Where communities thrive


  • Join over 1.5M+ people
  • Join over 100K+ communities
  • Free without limits
  • Create your own community
People
Activity
    Max Pagels
    @maxpagels_twitter
    Got some time on my hands, is there a need for a tutorial specifically on progressive validation? I feel there might be some caught out by it, namely the fact that the final regressor in such a setup isn't necessarily good (for lack of a better word). I've seen setups that use incremental learning offline, which is only really advisable if you fully understand the implications (mostly, you are better off using a standard train/test validation procedure).
    3 replies
    Bernardo Favoreto
    @Favoreto_B_twitter
    Hey guys, question about CCBs... is it expected that using the same policy configuration on the same dataset will yield the exact same results in multiple runs? I've been observing this and wondering if something's wrong with my pipeline.
    I thought it shouldn't be due to exploration which inherently brings randomization to the process, but since VW does this under the hood for CCB, I'm not sure.
    To further explain: I'm training a new policy every time (with the same hyperparameters) on the same data ordered the same way. The results (even the action distribution) is always the same.
    Is this expected?
    2 replies
    Sushmita
    @Sushmita10062002
    Hello everyone, I am Sushmita and I am currently studying at Ramjas College, Delhi University. I know python, java, Machine Learning, deep learning and tensorflow. I am new to open source but I really want to contribute in this organisaton.
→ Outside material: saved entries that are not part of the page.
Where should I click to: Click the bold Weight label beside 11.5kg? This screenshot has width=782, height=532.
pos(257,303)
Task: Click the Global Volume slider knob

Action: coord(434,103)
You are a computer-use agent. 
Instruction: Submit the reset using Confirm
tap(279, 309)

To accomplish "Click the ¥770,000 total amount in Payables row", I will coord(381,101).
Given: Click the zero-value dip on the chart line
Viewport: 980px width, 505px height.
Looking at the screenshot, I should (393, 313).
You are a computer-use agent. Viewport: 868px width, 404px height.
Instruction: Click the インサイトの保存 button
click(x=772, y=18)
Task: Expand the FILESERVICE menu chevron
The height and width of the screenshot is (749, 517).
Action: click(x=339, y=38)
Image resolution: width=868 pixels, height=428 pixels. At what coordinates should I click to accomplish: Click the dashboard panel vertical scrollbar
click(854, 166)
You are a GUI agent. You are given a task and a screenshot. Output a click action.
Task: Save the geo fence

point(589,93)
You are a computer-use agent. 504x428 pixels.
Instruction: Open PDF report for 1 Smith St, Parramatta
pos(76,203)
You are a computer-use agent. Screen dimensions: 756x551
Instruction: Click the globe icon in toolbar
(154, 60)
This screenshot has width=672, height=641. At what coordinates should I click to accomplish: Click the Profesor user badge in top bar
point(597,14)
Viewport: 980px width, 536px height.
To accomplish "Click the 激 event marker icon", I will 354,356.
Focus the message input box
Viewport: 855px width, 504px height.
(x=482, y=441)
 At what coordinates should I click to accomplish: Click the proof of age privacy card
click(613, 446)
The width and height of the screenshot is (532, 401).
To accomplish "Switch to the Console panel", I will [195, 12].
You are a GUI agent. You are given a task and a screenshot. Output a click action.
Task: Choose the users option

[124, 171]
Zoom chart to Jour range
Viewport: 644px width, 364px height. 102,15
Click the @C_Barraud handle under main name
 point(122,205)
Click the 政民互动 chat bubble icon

Could you please point me in right direction ?
    2 replies
    Bernardo Favoreto
    @Favoreto_B_twitter
    What is the correct way to offline evaluate a policy with exploration?
    My goal is to estimate the average reward of different models and compare that with the current online policy (which can be uniformly random) to assess if it's appropriate to deploy a new policy or not.
    I've been using a custom pipeline that trains for multiple passes using rejection sampling and then assessing the model's performance on a test set, but I'm a bit unsure due to the contexts' distribution shifted induced by the rejection sampling.
    MochizukiShinichi
    @MochizukiShinichi
    Happy holidays everyone! Could anyone please share some knowledge on how to read the logs for contextual bandits in VW? Specifically, 1. is the 'average loss' represent average reward value estimated counterfactually? 2. Is it calculated on a holdout set? 3. If 1 holds, where can I find out the loss of the underlying classifier/oracle? Thanks in advance!
    jonpsy
    @jonpsy:matrix.org
    [m]
    Hello VW team, can someone please explain this format in CCB
    ccb shared | s_1 s_2
    ccb action | a:1 b:1 c:1
    ccb action | a:0.5 b:2 c:1
    ccb action | a:0.5 
    ccb action | c:1
    ccb slot  | d:4
    ccb slot 1:0.8:0.8,0:0.2 0,1,3 | d:7
    jonpsy
    @jonpsy:matrix.org
    [m]
    :point_up: Edit: Hello VW team, can someone please explain this format in CCB
    ccb shared | s_1 s_2
    ccb action | a:1 b:1 c:1
    ccb action | a:0.5 b:2 c:1
    ccb action | a:0.5 
    ccb action | c:1
    ccb slot  | d:4
    ccb slot 1:0.8:0.8,0:0.2 0,1,3 | d:7
    feeding this to the algorithm prints this
    1 reply
    jonpsy
    @jonpsy:matrix.org
    [m]
    [warning] Unlabeled example in train set, was this intentional?, I didn't understand
    What exactly is the slot argument? ccb slot | d:4 what does it mean? Does it mean this is the fourth slot? In L7, what's happening? + the error term. Would be really grateful for an explanation, thanks
    jonpsy
    @jonpsy:matrix.org
    [m]
    Thanks a ton, I was also going through your answer in stackoverflow. I'll be sure to update you on this.
    jonpsy
    @jonpsy:matrix.org
    [m]
    @bassmang: actually could you review my VowpalWabbit/vowpal_wabbit#3546. We can discuss the details over there, let me know if you'd like that
    andy-soft
    @andy-soft
    Hello VW team, I am using VW from C#, for NLP tasks, and there are some examples I could not reproduce because of the constant incompatibilities across versioning of VW, some papers published in 2015 claim the VW is an excellent and fast POS tagger and also claims to be an ultra-fast and precise NERC Named Entity Recognizer Classifier. I've implemented the experiments and it is not true, the F1 scores obtained were significantly lower than the published, and only in English as soon as you switch to other languages like Spanish, the thing renders unusable.
    ¿Has anyone experienced issues like this? I am very disappointed because of this.
    I am using it currently for NLP Intent detection, (OAA Classifier on POS-tagged + morphological analyzed text)
    Although it runs smooth and fine, the F1 score must be always re-calculated afterward, and the loss is tricky, you can get a really low loss, and a bad F1 and vice-versa! Precision-Recall behavior is also an issue.
    12 replies
    jonpsy
    @jonpsy:matrix.org
    [m]

    In CCB, what's the difference between the weight of an example vs it's cost. I thought weight is just an inverse of cost?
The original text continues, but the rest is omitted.